In the past, physicians faced a dilemma when evaluating patients with chest pain. The traditional approach provides poor utilization of health care resources: 50% to 60% of emergency department chest pain patients are admitted to the hospital after an initial evaluation. Most are found to be free of cardiac disease during the hospitalization. The average length of stay for these patients is 3 days, and the average hospital costs are $5,000 to $6,000. Fewer chest pain patients should he admitted to the hospital. The traditional approach also provides poor quality patient care: 5% of myocardial infarction patients have atypical clinical symptoms, and the physician thus does not identify their condition during the initial emergency department evaluation. More chest pain patients need a "rule-out" evaluation, which, until the introduction of chest pain units, could only be obtained during hospitalization.

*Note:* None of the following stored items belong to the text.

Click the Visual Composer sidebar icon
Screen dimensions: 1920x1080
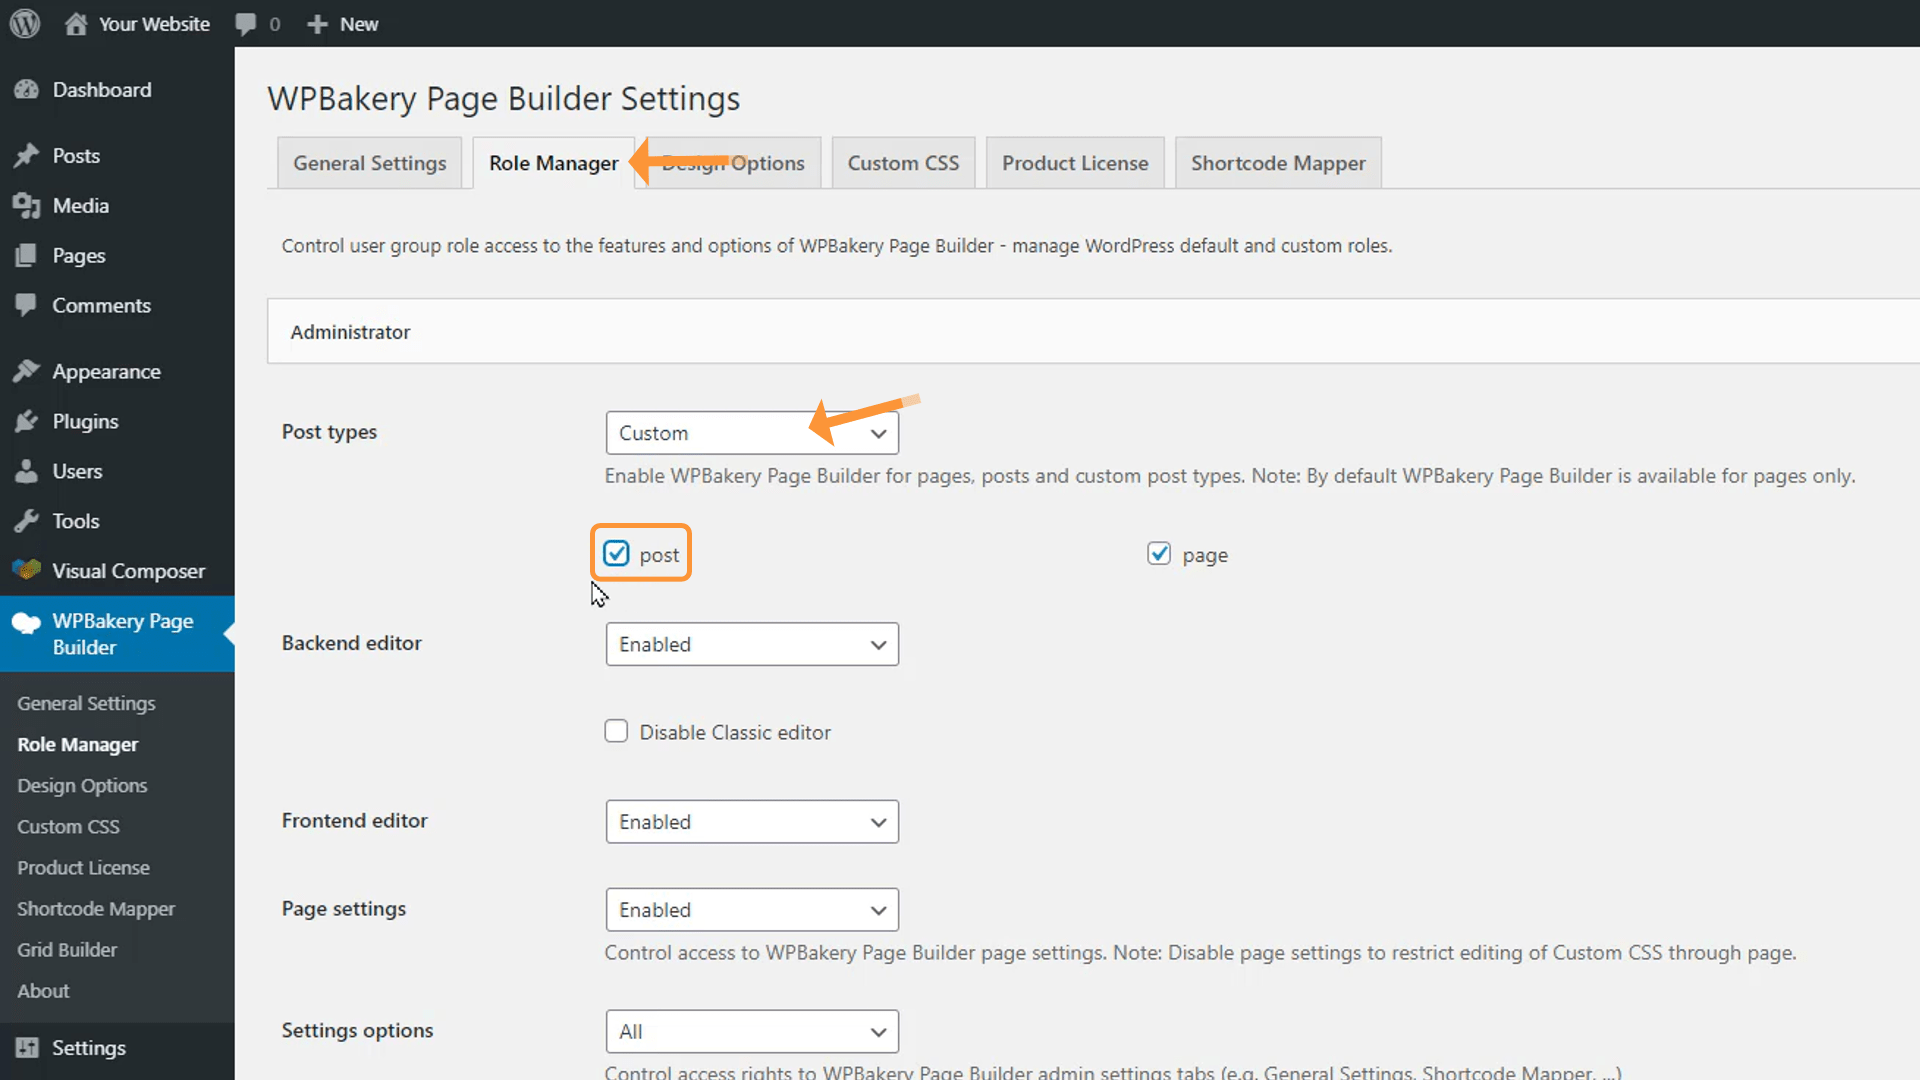coord(27,571)
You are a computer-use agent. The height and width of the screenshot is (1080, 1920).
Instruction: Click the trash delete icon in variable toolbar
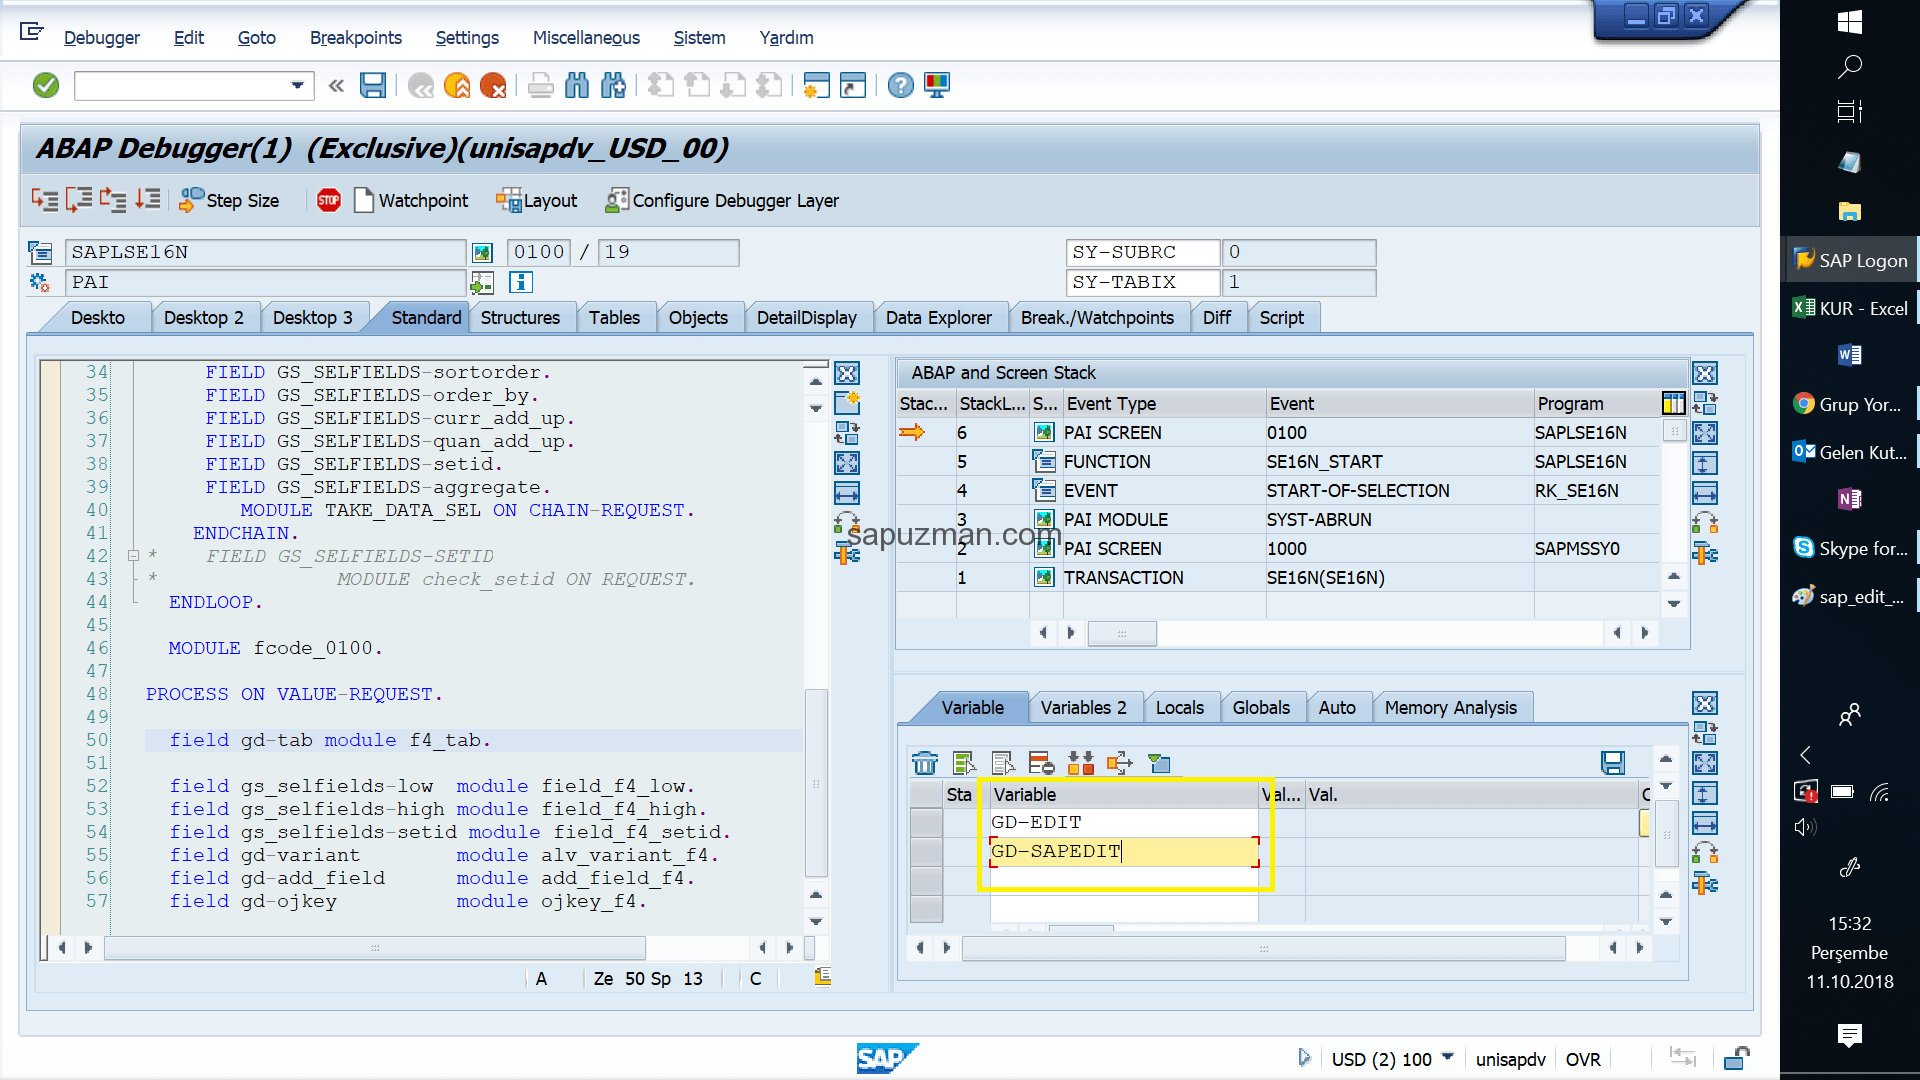click(924, 764)
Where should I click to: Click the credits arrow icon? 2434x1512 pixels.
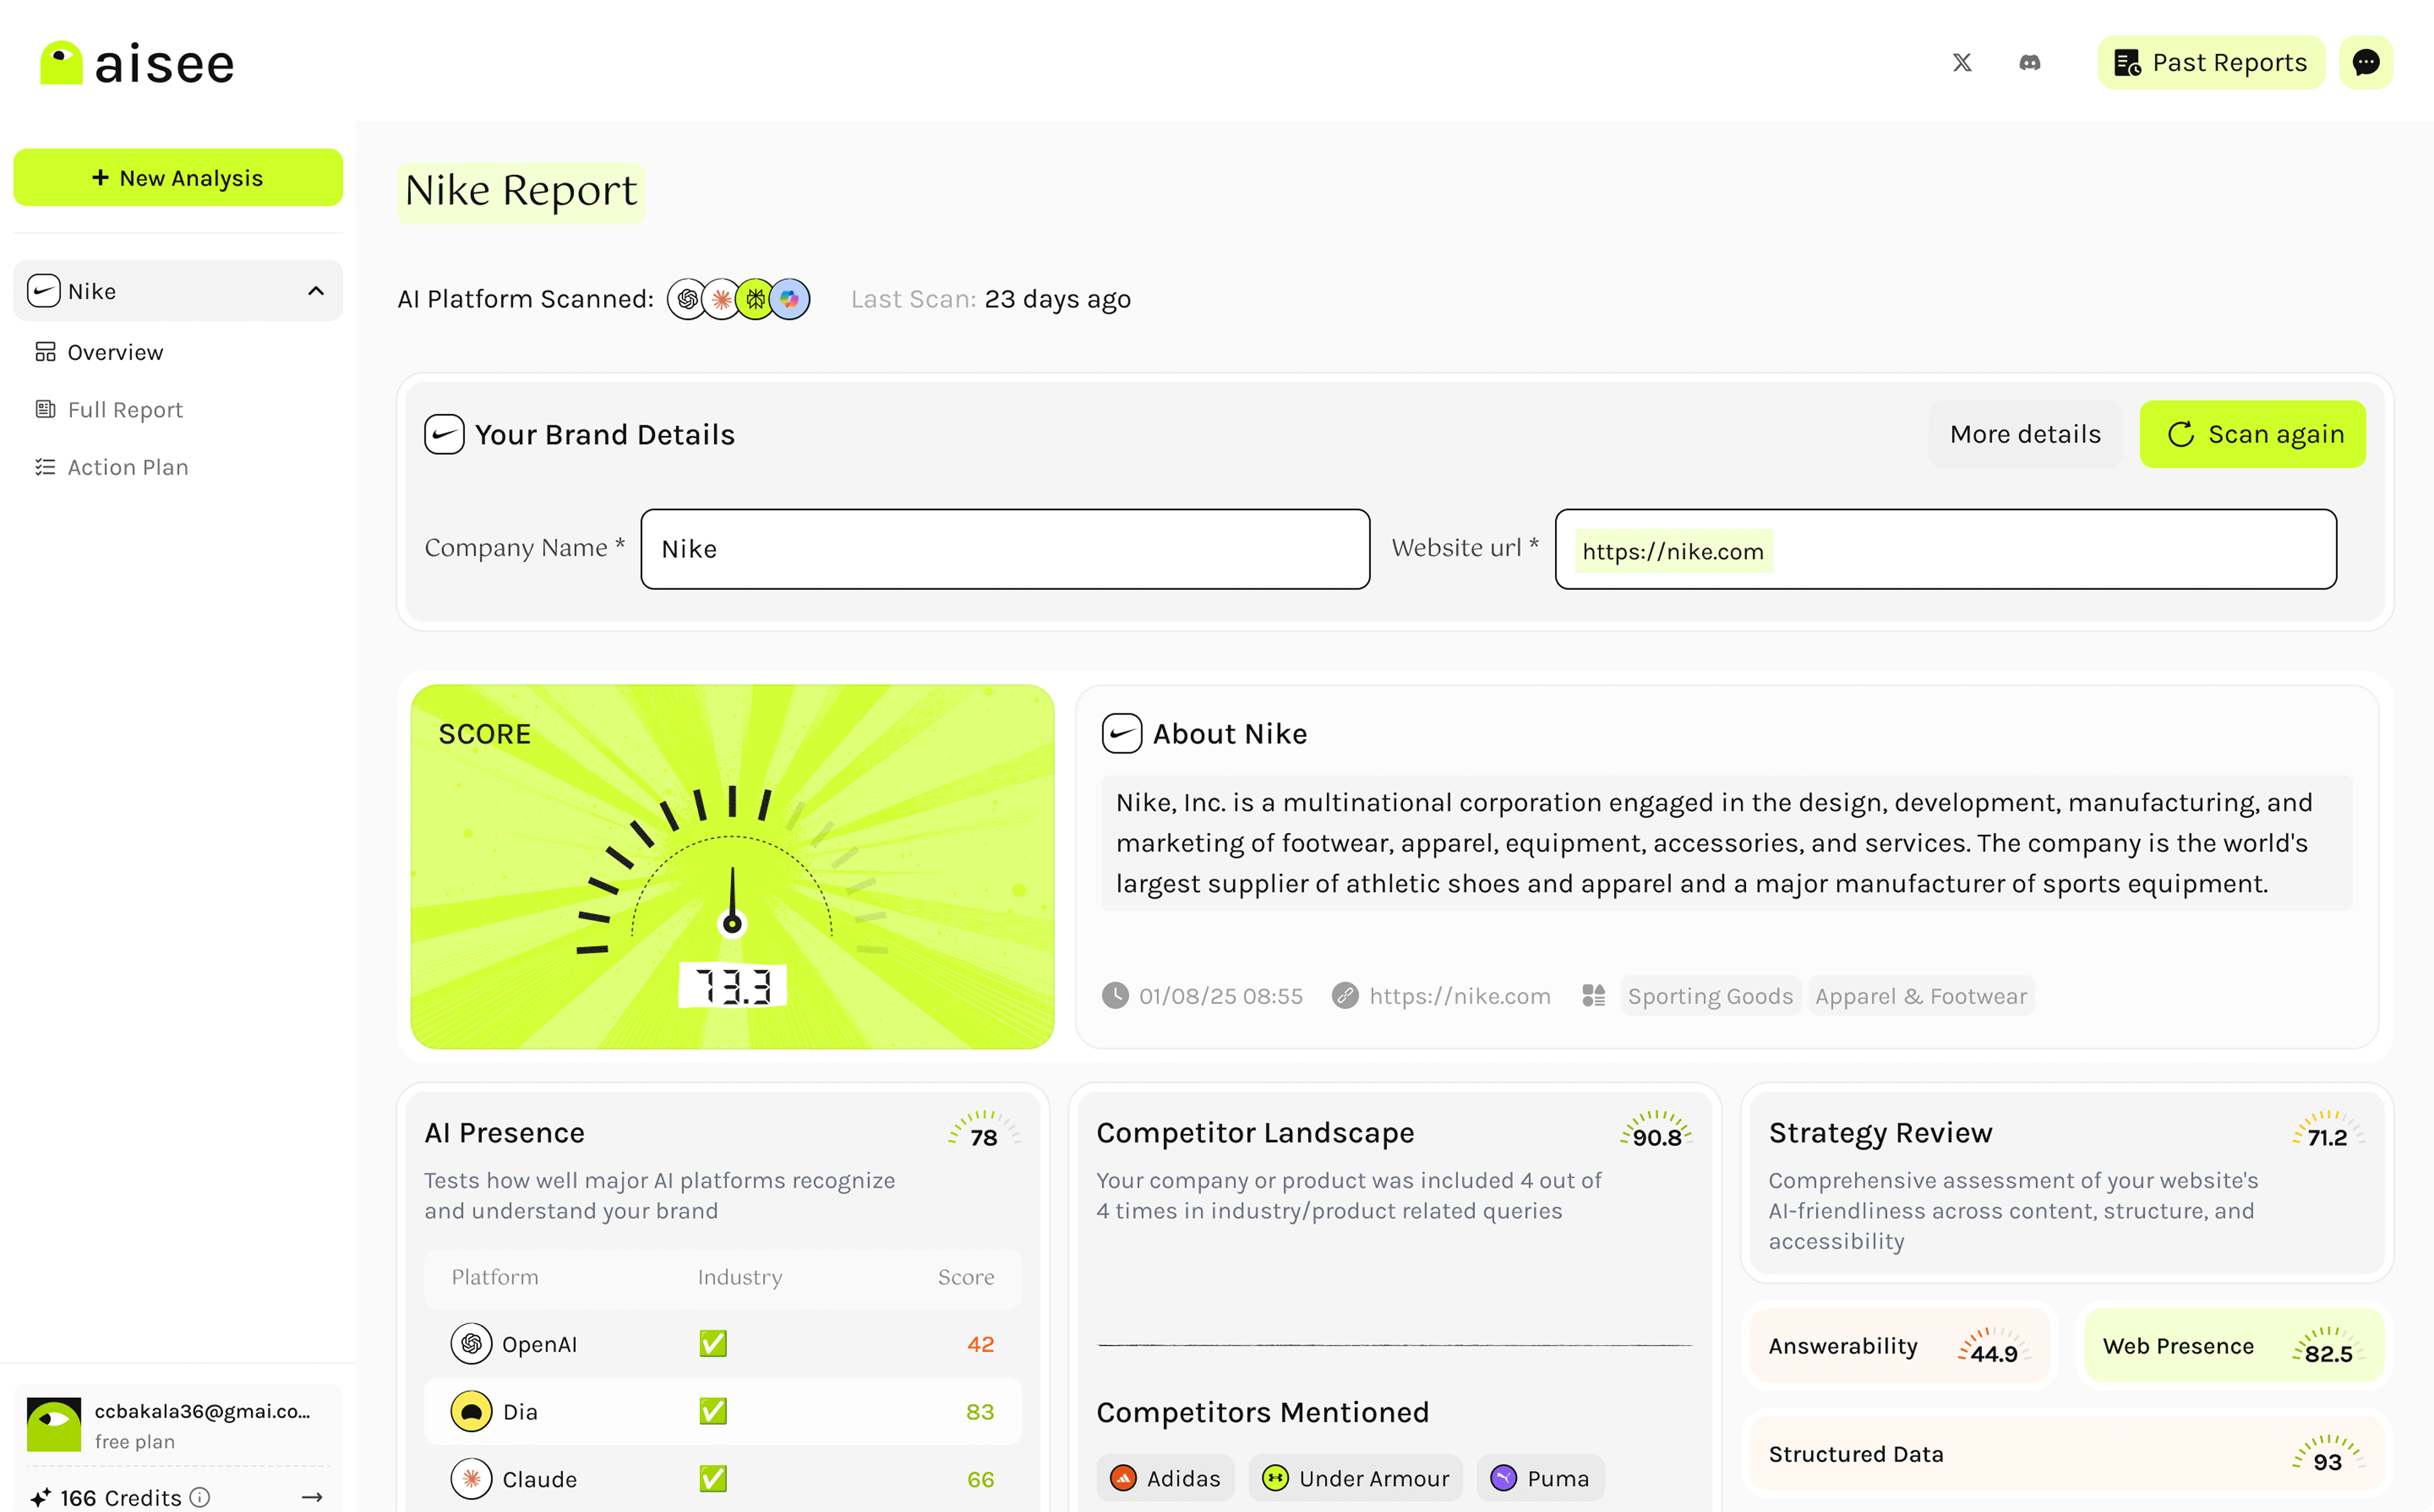point(312,1496)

Chest pain units allow the physician to be more selective in the choice of which chest pain patients should be admitted to the hospital. Low to moderate probability of myocardial infarction can he ruled out in the observation unit rather than in the hospital. Costs are thus lowered for patient care. Chest pain units also allow the physician to be more aggressive; an increasing percentage of emergency department chest pain patients are evaluated with serial electrocardiograms and cardiac enzymes. Low probability of myocardial infarction can also be ruled out in the observation unit, rather than discharging the patient home after an initial evaluation. Thus, quality of patient care is improved. Chest pain units are the answer to the dilemma of evaluating patients with chest pain, and are a win-win situation for both the patient and the physician.